Despite a length of 170 minutes, The Aviator is a joy to watch and an unconditionally engrossing experience. Martin Scorsese directs John Logan's script with an eye firmly on the man at the centre of the legend, and creates a portrait of a flawed genius carving his own path, creating his own rules, and reshaping history. The Aviator portrays Hughes as a true one of a kind, a headstrong tycoon innovator possessing the courage of his convictions, always willing to create and fund a new reality whenever useless constraints get in the way of his achievements.
But he is also sick and undiagnosed, and DiCaprio is at his best as Hughes starts to lose the grip on his mind and his ability to practically function. Hughes' fear of germs consumes his life, and his increasingly damaged mind starts to freeze into endless sentence loops, behaviour that compromises Hughes' ability to lead and inspire. There is a thin line between genius and debilitation, and Hughes often crosses into the dark territory of an outstanding intellect misfiring badly. DiCaprio takes Hughes to the highest peaks of achievement and the lowest depths of self-imposed isolation in a driven performance deservedly nominated for the Best Actor Academy Award.
The Aviator is filled with moments that count as supreme brilliance, extreme folly and plain obsession all at once. Hughes micromanages Hell's Angels, hiring a meteorologist to predict the cloud formations that Hughes demands as the perfect backdrop to the aerial combat scenes.

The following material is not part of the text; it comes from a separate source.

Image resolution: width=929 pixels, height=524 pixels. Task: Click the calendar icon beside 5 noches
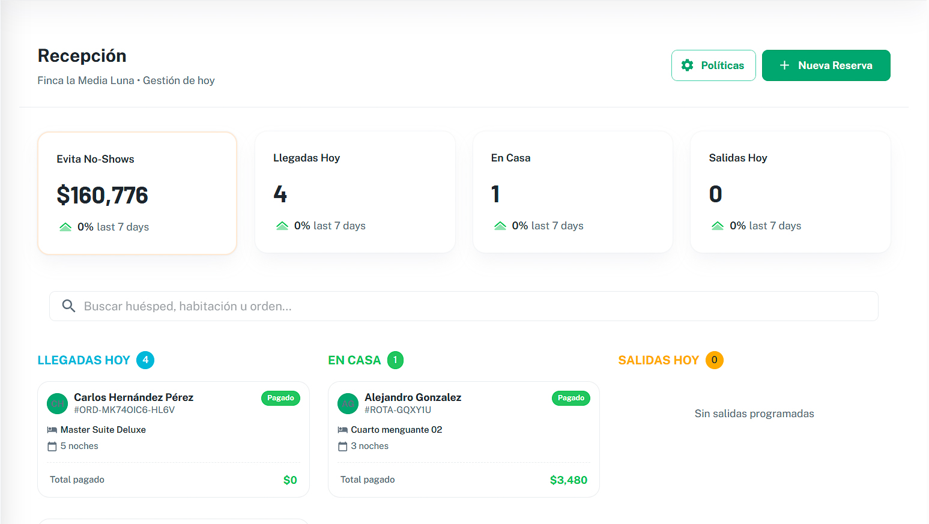coord(52,446)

He then shoots endless reels and oversees a mammoth editing process, but the end result is a masterpiece. Hughes' fight with Trippe and Pan American is Quixotic, one man tilting at the windmills of an establishment backed by impressive political forces. And Hughes' tenacity in the face of all the technical impossibilities of the Hercules sums up his ever-strengthening resolve in the face of a seemingly never ending list of challenges. The Aviator is a study of the science of making the impossible possible, granted through a man with the resources to buy his way towards new solutions.

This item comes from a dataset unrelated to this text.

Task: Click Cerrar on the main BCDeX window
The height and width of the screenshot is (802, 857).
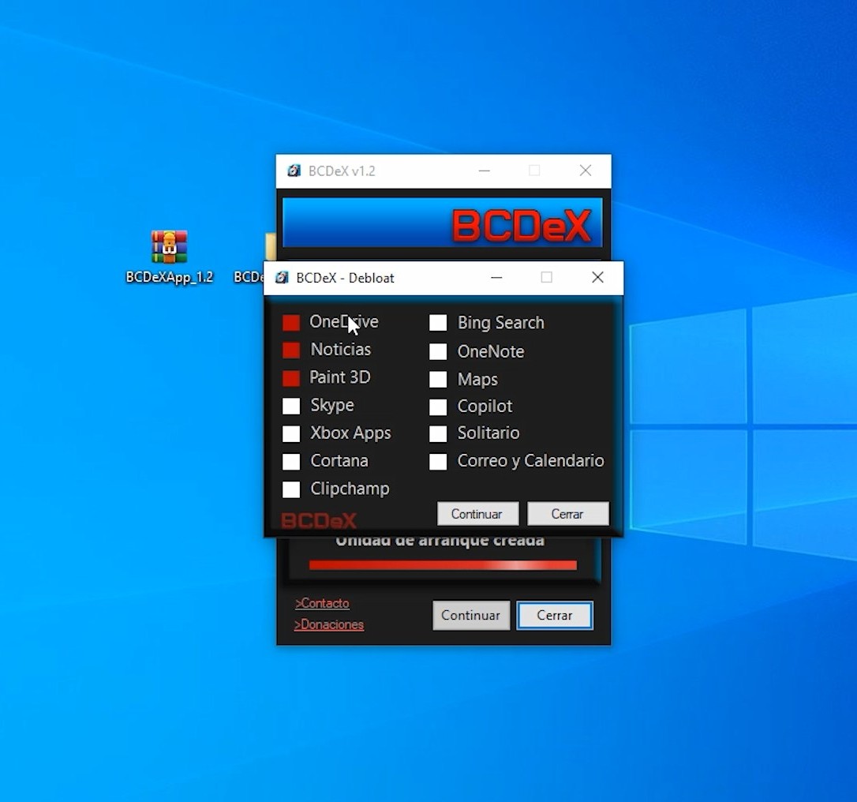Action: click(554, 616)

Scorsese eschews CGA and uses scale models to recreate the world of Hughes' aircrafts, from World War One fighters to military spy planes and finally the mammoth Spruce Goose, as the Hercules became known. The use of models gives the film a rich, old fashioned texture, and avoids the distraction created by the inevitable transition between real and digital screen images.
The rich supporting cast is full of first class talent, and Cate Blanchett won the Best Supporting Actress Academy Award for her turn as Katharine Hepburn. Blanchett initially plays Hepburn as Hughes' female equivalent, an independent woman changing the rules of her industry, but a fateful trip to her family home in New England is telling: Hughes does nothing to try and fit in, and instead exposes the hypocrisy of rich people touting socialism as a viable political solution. Hepburn, for all her public independence, blends in with her family. Their relationship is never the same again.
In one of her best career roles, Kate Beckinsale also does an excellent job as Ava Gardner, as strong as Hepburn in dealing with her man but with fewer outward revolutionary airs. Gardner plays a crucial role in bringing Hughes back to his feet when he most needs a boost. Alec Baldwin and Alan Alda create a formidable duo in opposition to Hughes, the embodiment of industrial / political entangled sleaze corrupting the system. Jude Law and Willem Dafoe have small but sharp single scene roles, Law as Errol Flynn and Dafoe as a journalist possessing compromising photos of Hepburn with her new lover Spencer Tracy.
A magical union between talented filmmakers and an outstanding subject, The Aviator simply soars.